# FEIE 12 month question



## Jamie D (May 10, 2021)

Hello!

From November 2020 - November 2021 I was in the states for 35 days. That counts as my 12 month to qualify for FEIE.

If I go to the U.S. in December 2021, do I just not qualify for the rest of the year? What if in 2022 I don't visit the U.S. and qualify for FEIE including December 2021, how do I reclaim taxes that I end up paying in December?

I am trying to decide if it is worth it to travel during that time or just wait until 2022.


----------



## Bevdeforges (Nov 16, 2007)

OK - you're taking the FEIE based on the "physical presence" test rather than the bona fide residence test. Basically that means that you are now qualified to take the FEIE for the 2020 tax year - at least for the last two months of that year (i.e. November and December). 

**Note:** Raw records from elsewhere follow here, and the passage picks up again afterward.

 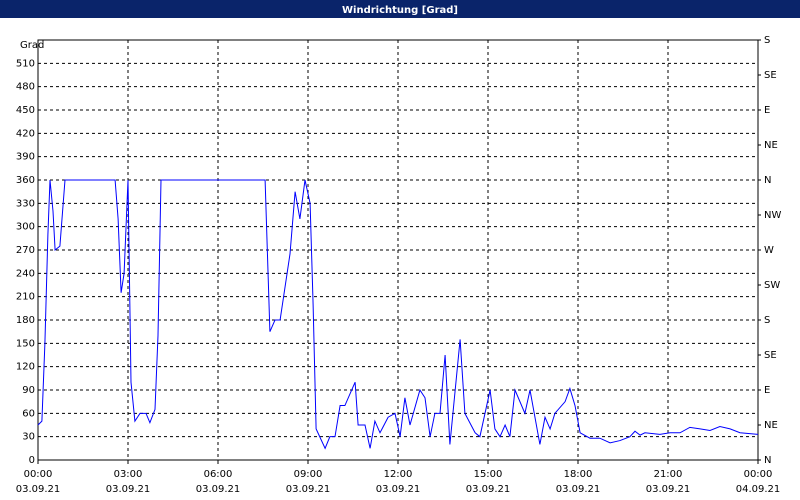 I want to click on chart-title: Windrichtung [Grad], so click(x=400, y=10).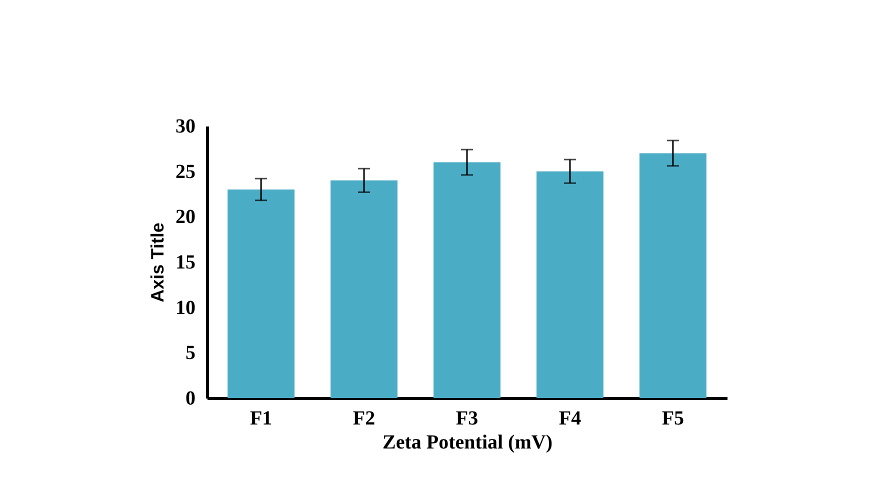  Describe the element at coordinates (191, 399) in the screenshot. I see `y-tick-label: 0` at that location.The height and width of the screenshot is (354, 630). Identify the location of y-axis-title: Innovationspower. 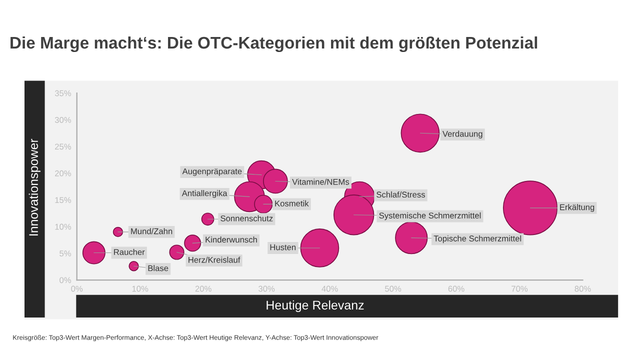
(34, 187).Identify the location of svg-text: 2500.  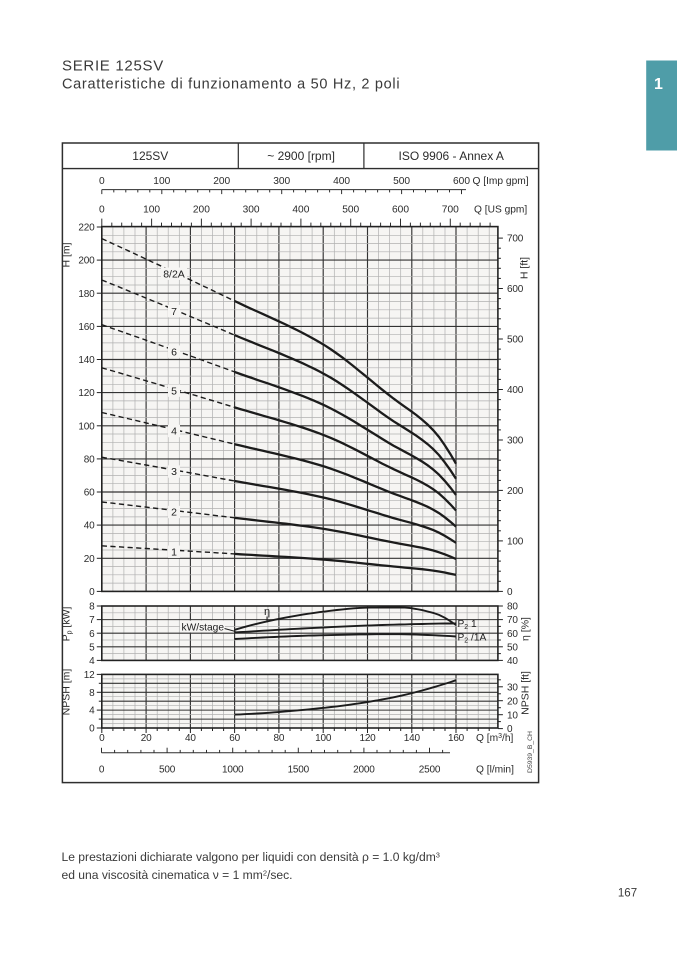
(430, 770).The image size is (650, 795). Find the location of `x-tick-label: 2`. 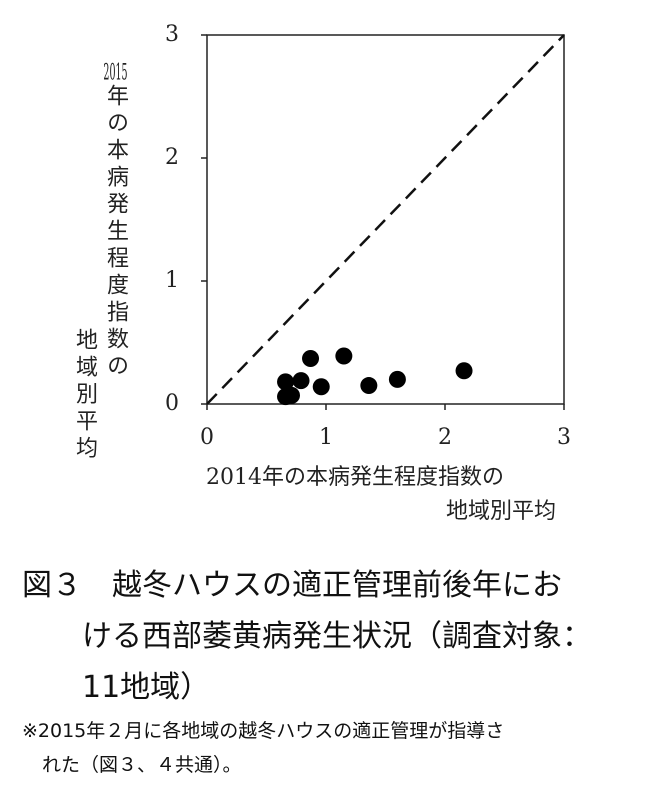

x-tick-label: 2 is located at coordinates (445, 438).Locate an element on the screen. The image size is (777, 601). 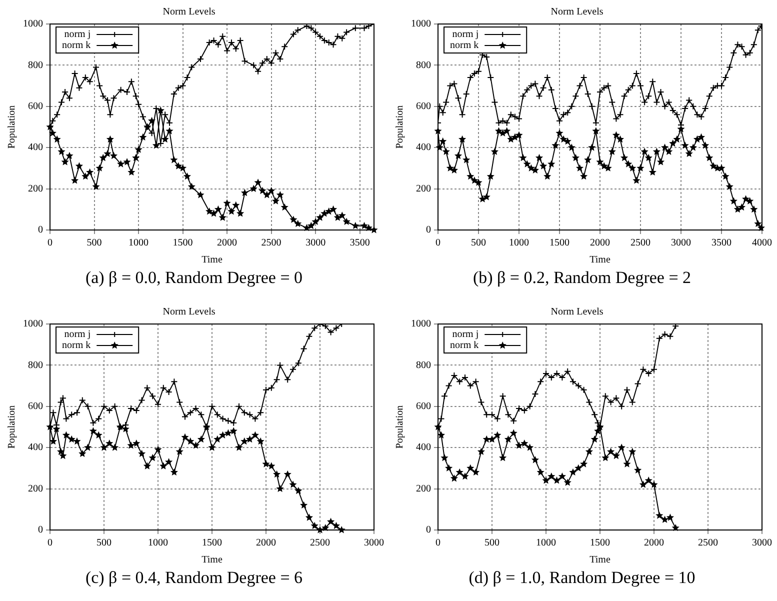
text: (d) β = 1.0, Random Degree = 10 is located at coordinates (582, 578).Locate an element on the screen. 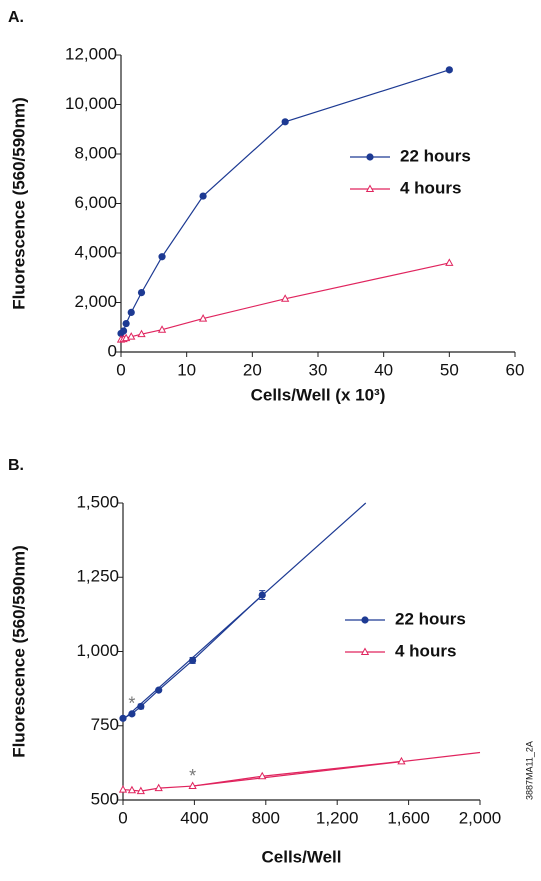 This screenshot has width=541, height=881. x-tick-label: 60 is located at coordinates (516, 370).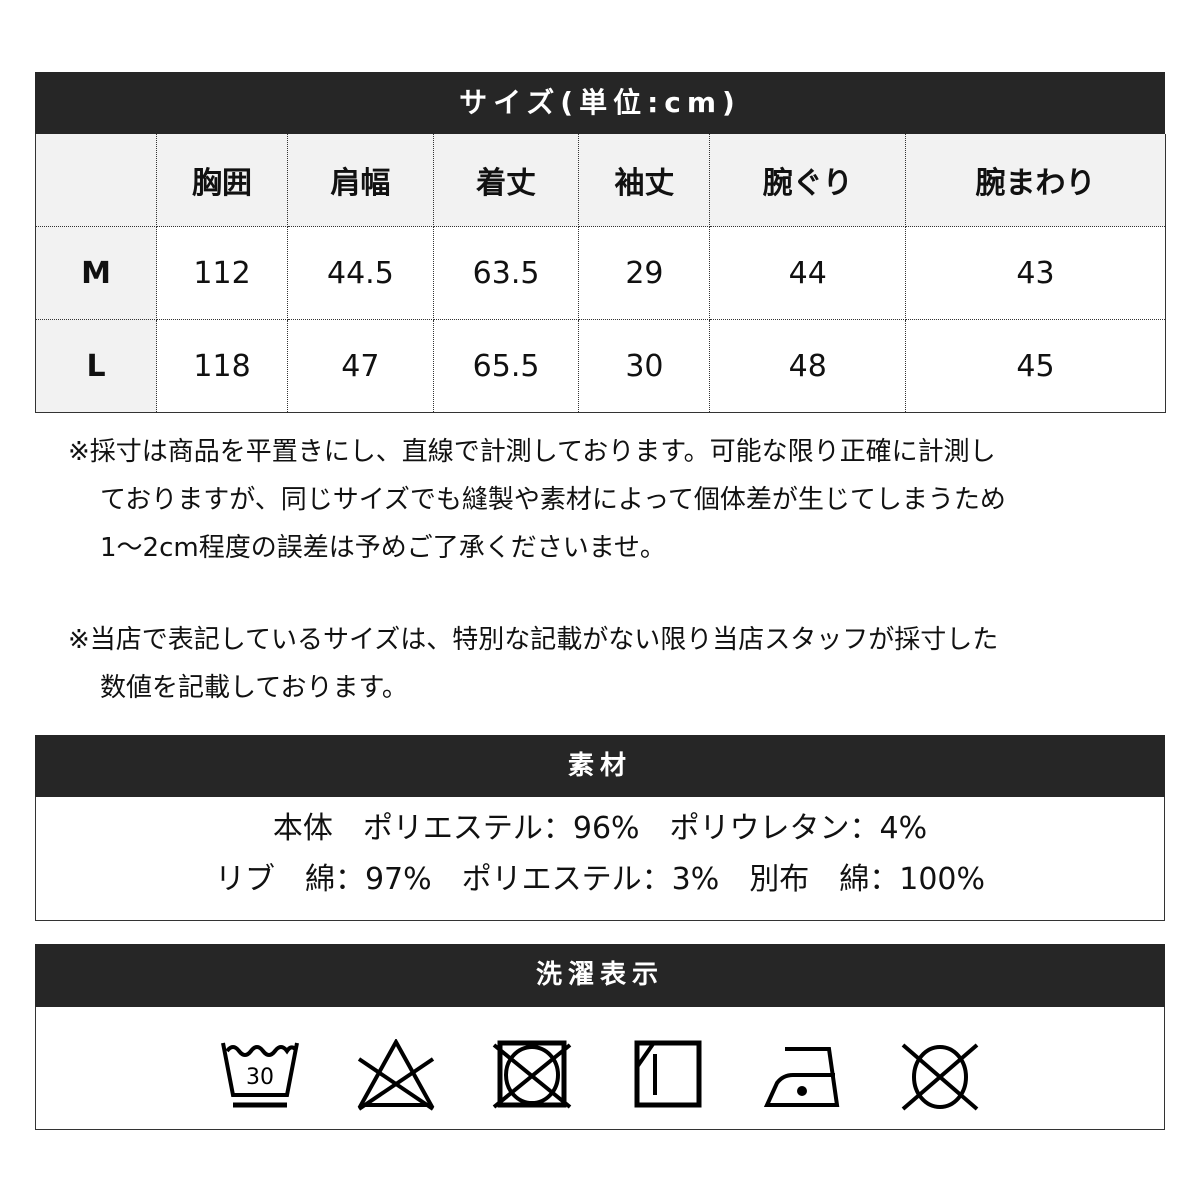  I want to click on cell: 112, so click(222, 273).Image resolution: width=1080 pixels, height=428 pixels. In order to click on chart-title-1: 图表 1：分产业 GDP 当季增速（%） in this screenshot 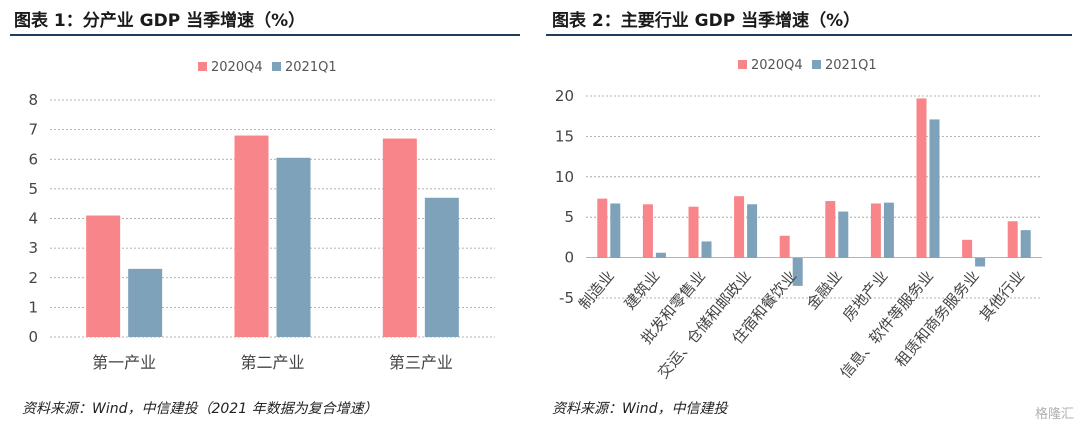, I will do `click(160, 21)`.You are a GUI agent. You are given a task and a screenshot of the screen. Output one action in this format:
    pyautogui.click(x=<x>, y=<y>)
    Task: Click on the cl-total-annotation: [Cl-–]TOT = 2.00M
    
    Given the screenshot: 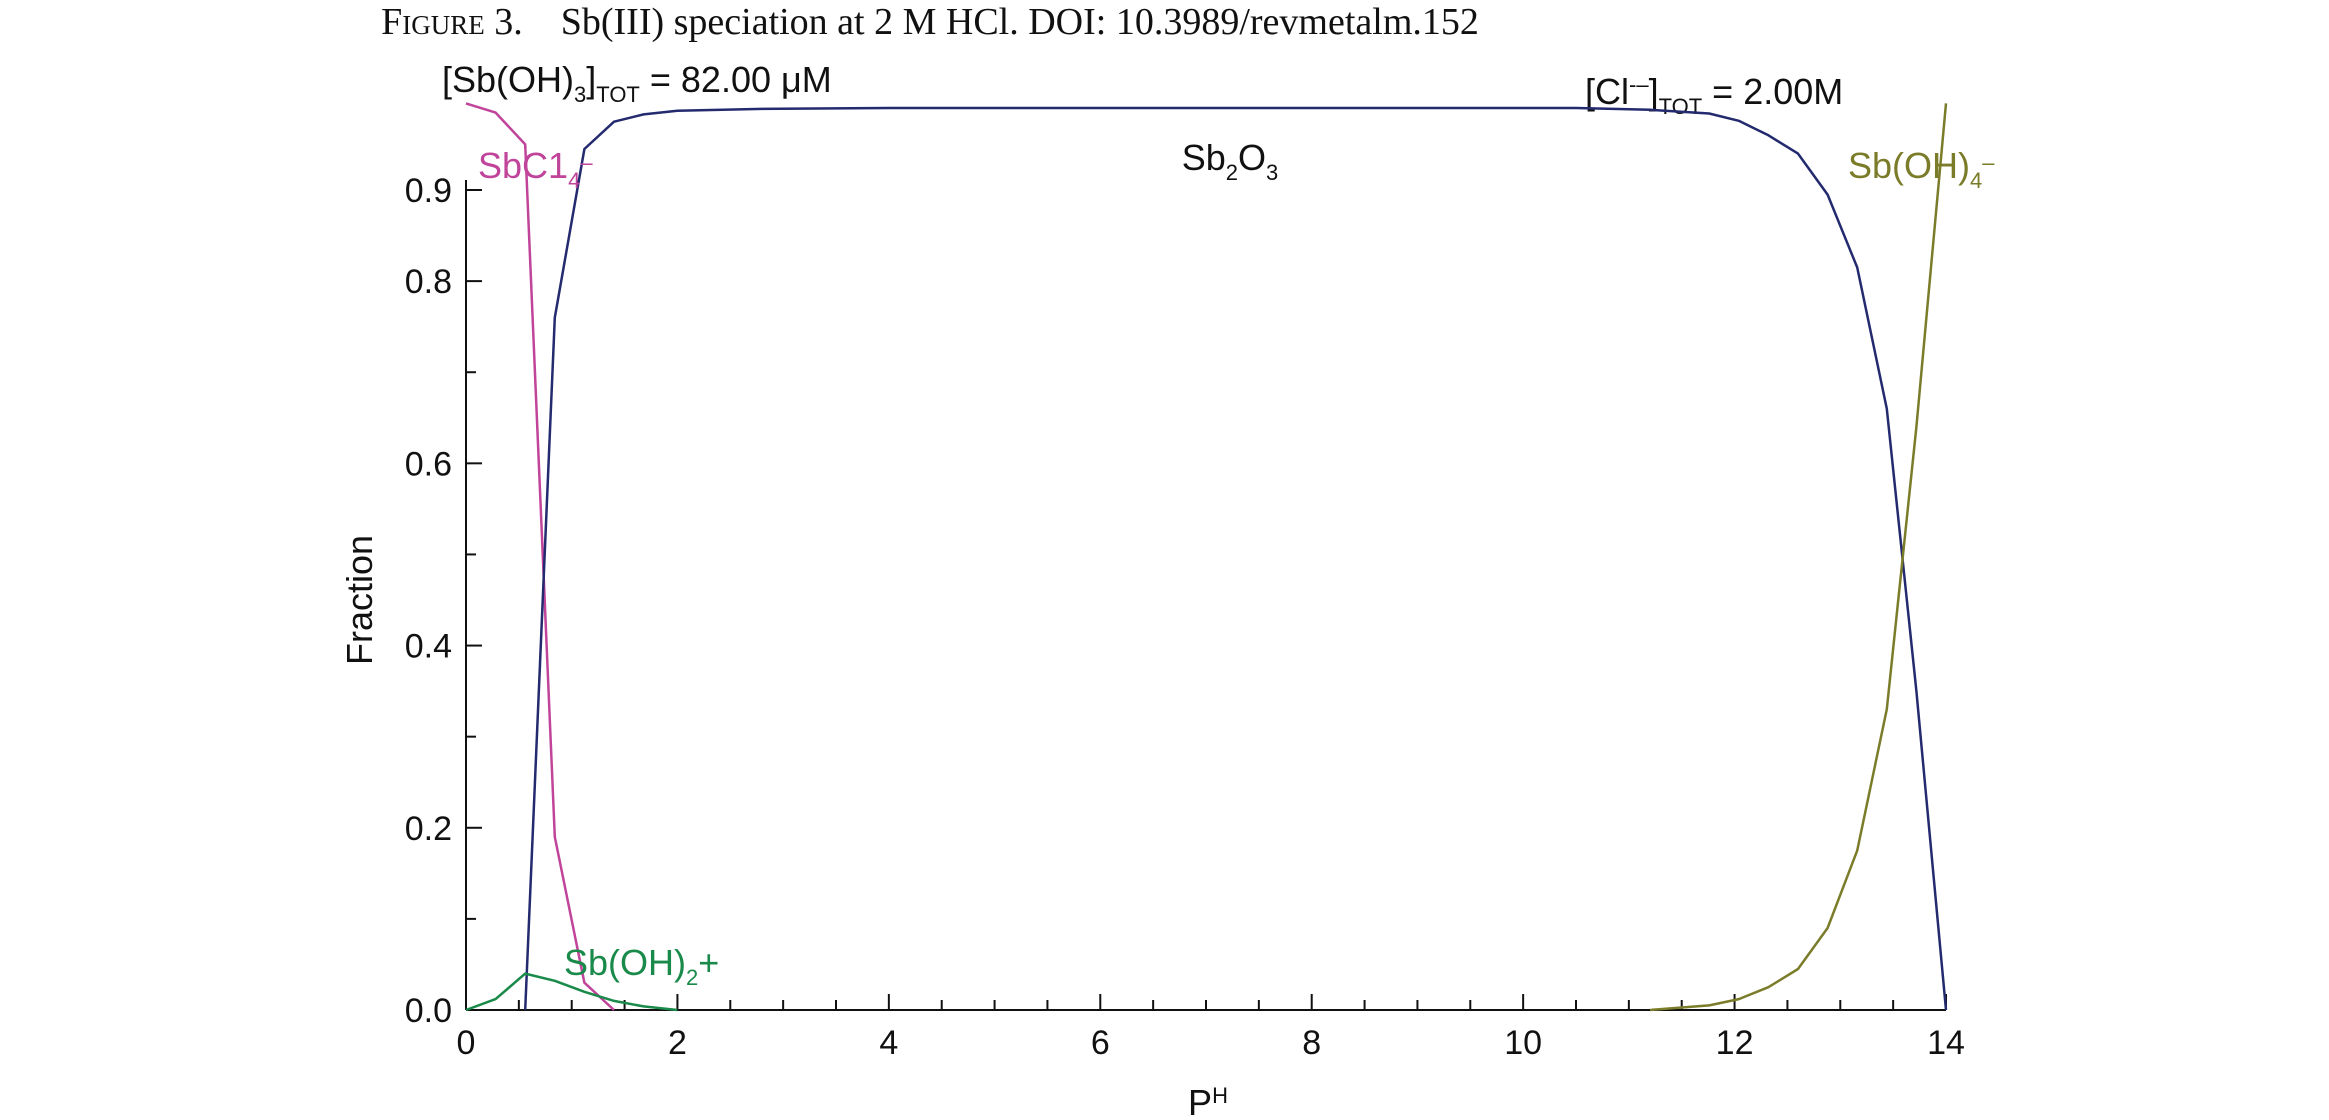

Assuming you arrived overseas for the first time in November 2020, you basically could not claim the FEIE for those two months in 2020 until you reached the end of your 12 month qualifying period. So, either you should have extended your 2020 filing until December 2021 - or if you filed for 2020 without claiming the FEIE, then you can now file an amended return to claim back the taxes on your income for November and December of 2020.

The 2021 tax year starts fresh for you as of January 1, 2021 - and if you want to use the FEIE for that year, you need to evaluate what time you spent in the US for the January 1 to December 31 12 month period. No, it doesn't matter that the qualifying period for those last two months in 2020 overlaps the 2021 tax year. So everything depends on when you visited the US in 2021.

Take a look at IRS Publication 54 - especially Chapter 4 which explains the Foreign Earned Income Exclusion. There is a detailed discussion of how to count the 12 consecutive month period, along with a chart that may explain things a bit more clearly to you.


----------



## Jamie D (May 10, 2021)

Bevdeforges said:


> OK - you're taking the FEIE based on the "physical presence" test rather than the bona fide residence test. Basically that means that you are now qualified to take the FEIE for the 2020 tax year - at least for the last two months of that year (i.e. November and December).
> 
> Assuming you arrived overseas for the first time in November 2020, you basically could not claim the FEIE for those two months in 2020 until you reached the end of your 12 month qualifying period. So, either you should have extended your 2020 filing until December 2021 - or if you filed for 2020 without claiming the FEIE, then you can now file an amended return to claim back the taxes on your income for November and December of 2020.
> 
> ...


 Thank you for this. That publication is really helpful. If you file an amendment does it cost a lot in CPA fees usually? If you get an extension do you end up with a lot of fees? I think I would be able to claim FEIE for that time but wondering if it will cost me significantly.


----------



## Bevdeforges (Nov 16, 2007)

Personally, I wouldn't bother with a CPA to file for an extension - and I am a CPA (though I haven't practiced as one in many, many years). It's a fairly standard form and takes no expertise to file.

An amendment depends on how simple or complicated your original return for the year was. If you already used a CPA to file your initial return, it shouldn't cost much more to file the amendment (and actually the CPA or other tax advisor should have suggested it to you in the first place).


----------



## Jamie D (May 10, 2021)

Bevdeforges said:


> Personally, I wouldn't bother with a CPA to file for an extension - and I am a CPA (though I haven't practiced as one in many, many years). It's a fairly standard form and takes no expertise to file.
> 
> An amendment depends on how simple or complicated your original return for the year was. If you already used a CPA to file your initial return, it shouldn't cost much more to file the amendment (and actually the CPA or other tax advisor should have suggested it to you in the first place).


Thank you for this information. So if you file an extension you don't pay taxes that you owe until the extension is up and the tax return is due? In my case could I file an extension until December 31st 2022 so that I include that month in FEIE? If I submit the tax return and pay taxes at that time do I have penalties?


----------



## Moulard (Feb 3, 2017)

An extension to file is not an extension to pay.

If you owe money, you should always pay any outstanding amount on time.


----------